_Task requirements_
The copy should run from the line containing "You are a GUI" through the last line of the entries below, exactly as written, with pictures omitted.

────────

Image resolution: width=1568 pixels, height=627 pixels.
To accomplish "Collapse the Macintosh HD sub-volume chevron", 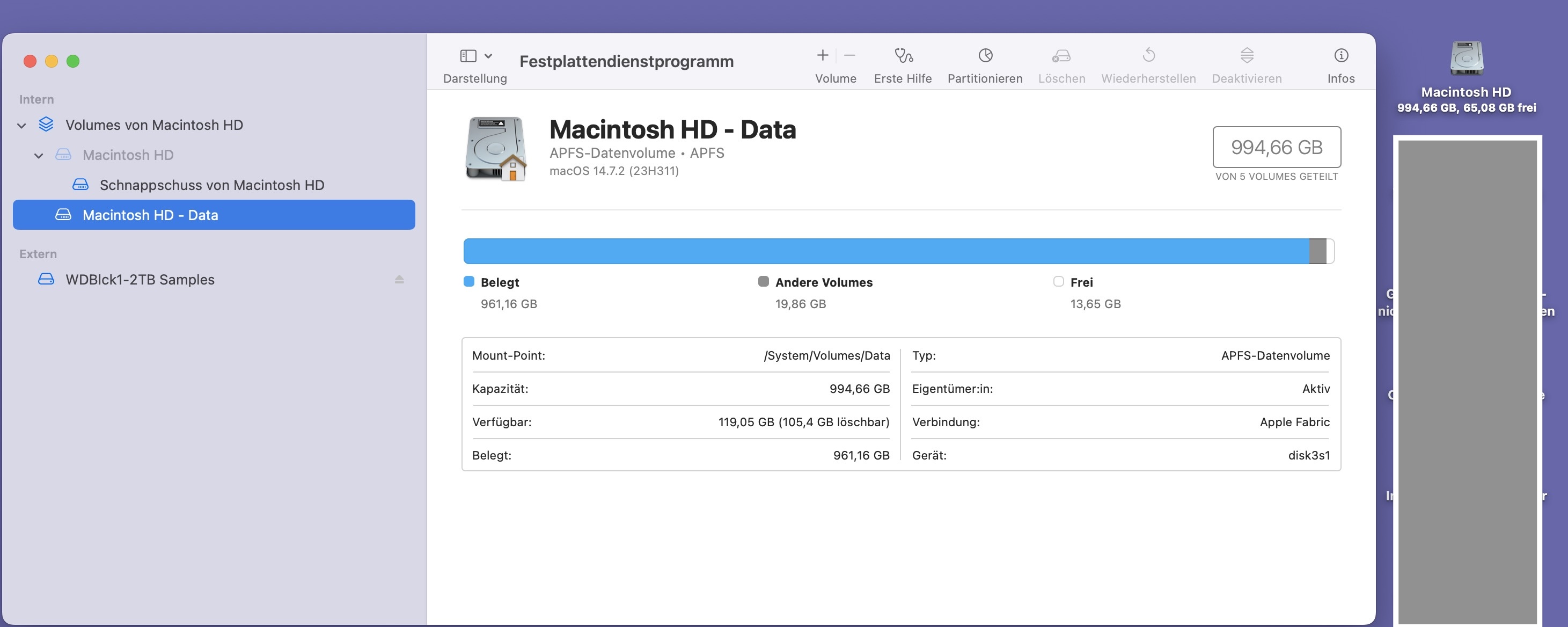I will [x=39, y=156].
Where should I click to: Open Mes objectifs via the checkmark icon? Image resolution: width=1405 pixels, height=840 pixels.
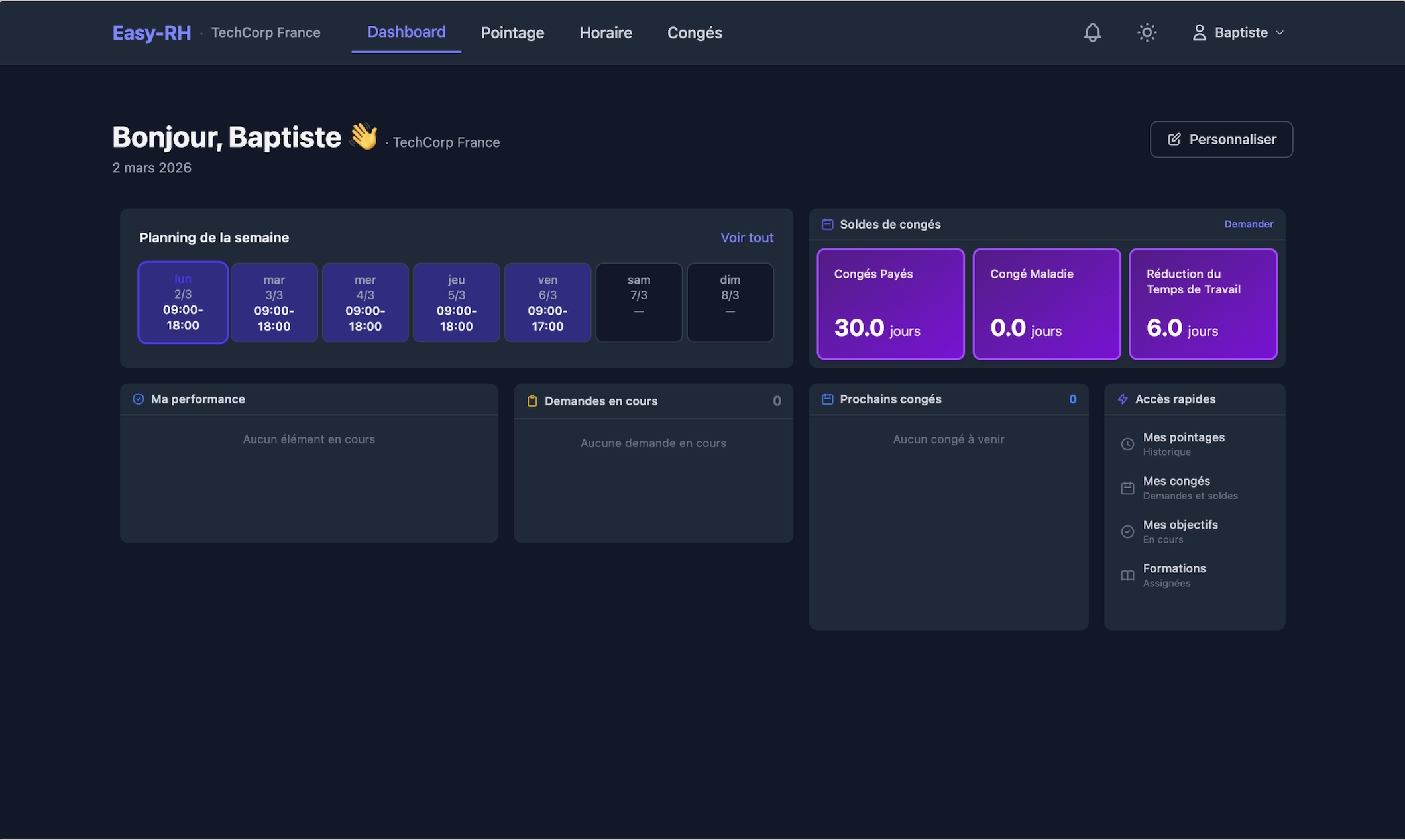point(1127,531)
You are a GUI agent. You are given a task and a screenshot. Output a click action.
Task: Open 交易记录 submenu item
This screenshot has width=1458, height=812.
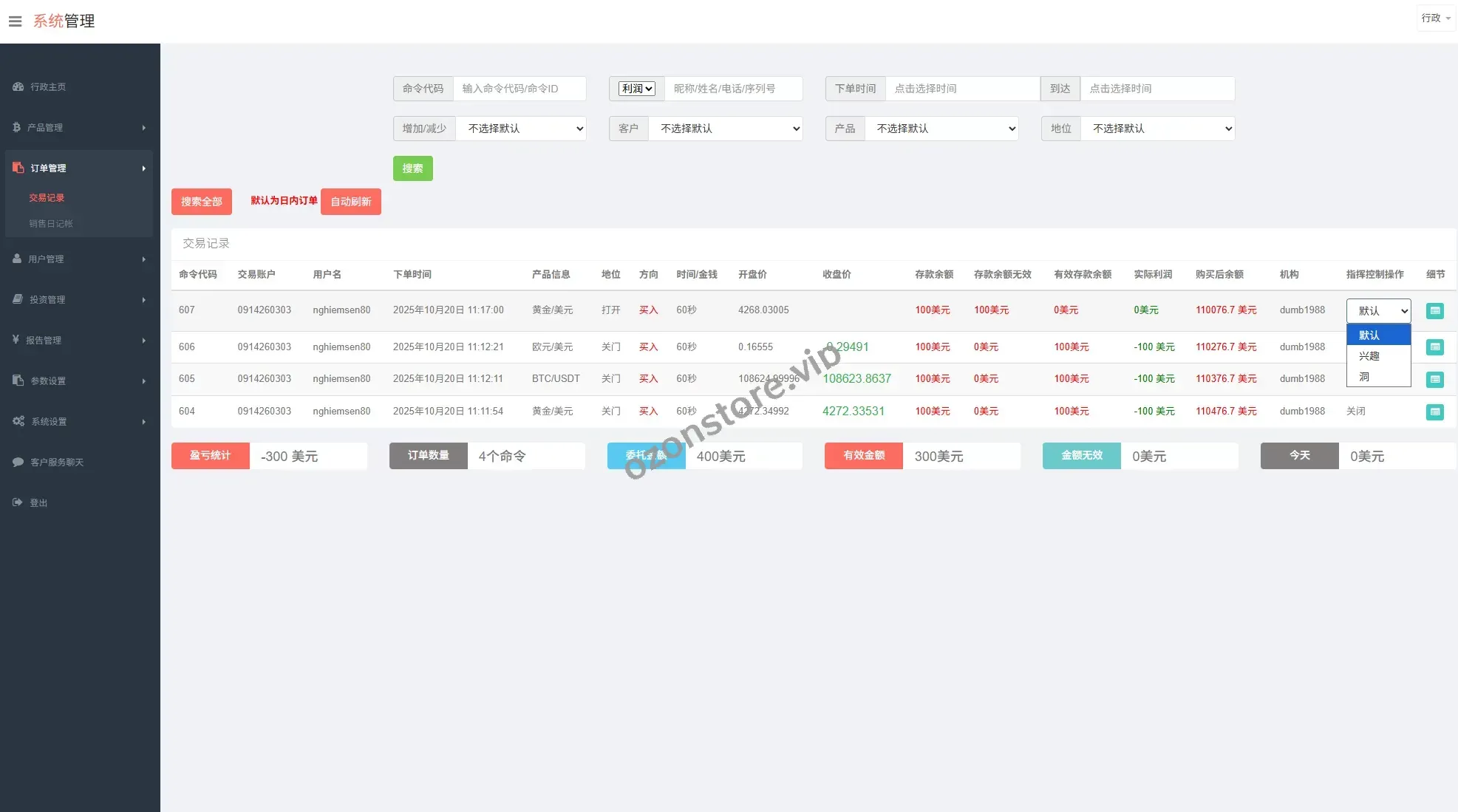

────────

_Output for this task_
You are a GUI agent. You are given a task and a screenshot. Output a click action.
Task: Open 交易记录 submenu item
This screenshot has width=1458, height=812.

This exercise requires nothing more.